L Yang et al. J Biol Chem. .
Free article

Abstract

Ewing's sarcoma displays a characteristic chromosomal translocation that results in fusion of the N-terminal domain of the Ewing's sarcoma protein (EWS) to the C-terminal DNA-binding domain of the ETS family transcription factor Fli-1 (Friend leukemia integration-1). EWS possesses structural motifs suggesting a role in transactivation as well as RNA binding.
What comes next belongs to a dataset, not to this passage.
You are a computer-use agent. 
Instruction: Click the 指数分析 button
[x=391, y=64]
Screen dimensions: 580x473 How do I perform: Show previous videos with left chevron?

We demonstrate that wild-type EWS protein functions as an adapter molecule coupling transcription to RNA splicing by binding to hyperphosphorylated RNA polymerase II through the N-terminal domain of EWS and recruiting serine-arginine (SR) splicing factors through the C-terminal domain of EWS. The oncogenic EWS.Fli-1 fusion protein retains the ability to bind to hyperphosphorylated RNA polymerase II but lacks the ability to recruit SR proteins because of replacement of the C-terminal domain of EWS by Fli-1. In an in vivo splicing assay, the EWS.Fli-1 fusion protein inhibits SR protein-mediated E1A pre-mRNA splicing in a dominant-negative manner. These results indicate that EWS.Fli-1 interferes with the normal function of EWS and implicate uncoupling of gene transcription from RNA splicing in the pathogenesis of Ewing's sarcoma.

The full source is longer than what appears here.